▶ [Exercise prompt] Scan the records below, and wherever a line has the word "agent", pull it out.

▶ [Supplied records]
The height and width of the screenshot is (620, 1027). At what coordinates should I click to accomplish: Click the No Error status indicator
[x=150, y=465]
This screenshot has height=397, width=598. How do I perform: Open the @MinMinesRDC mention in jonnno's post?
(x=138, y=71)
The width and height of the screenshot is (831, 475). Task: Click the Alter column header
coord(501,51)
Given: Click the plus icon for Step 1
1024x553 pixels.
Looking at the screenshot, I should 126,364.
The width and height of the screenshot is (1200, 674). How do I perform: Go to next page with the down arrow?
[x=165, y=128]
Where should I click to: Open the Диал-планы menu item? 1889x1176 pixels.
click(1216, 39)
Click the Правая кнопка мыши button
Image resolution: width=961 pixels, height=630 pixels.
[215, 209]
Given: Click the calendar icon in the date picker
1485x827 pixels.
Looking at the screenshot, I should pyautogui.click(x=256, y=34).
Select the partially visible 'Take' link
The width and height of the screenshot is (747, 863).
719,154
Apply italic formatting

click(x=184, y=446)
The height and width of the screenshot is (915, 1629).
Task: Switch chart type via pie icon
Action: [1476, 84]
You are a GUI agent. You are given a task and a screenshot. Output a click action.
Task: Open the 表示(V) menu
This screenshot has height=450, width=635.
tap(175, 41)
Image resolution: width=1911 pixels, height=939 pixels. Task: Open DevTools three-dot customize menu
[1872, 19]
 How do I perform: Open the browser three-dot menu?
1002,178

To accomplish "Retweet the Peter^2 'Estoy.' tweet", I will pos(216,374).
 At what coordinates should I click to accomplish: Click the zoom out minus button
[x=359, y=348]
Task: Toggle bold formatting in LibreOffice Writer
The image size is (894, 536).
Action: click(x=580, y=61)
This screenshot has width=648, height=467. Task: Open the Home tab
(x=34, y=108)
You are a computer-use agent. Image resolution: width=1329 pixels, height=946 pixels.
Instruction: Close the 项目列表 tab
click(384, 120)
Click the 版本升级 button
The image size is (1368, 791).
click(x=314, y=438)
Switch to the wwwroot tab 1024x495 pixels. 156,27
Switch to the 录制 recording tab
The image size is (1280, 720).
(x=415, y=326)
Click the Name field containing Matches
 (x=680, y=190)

▶ [Answer to the problem]
You are a GUI agent. You are given a task and a screenshot. Output a click action.
You are a computer-use agent. Image resolution: width=1329 pixels, height=946 pixels.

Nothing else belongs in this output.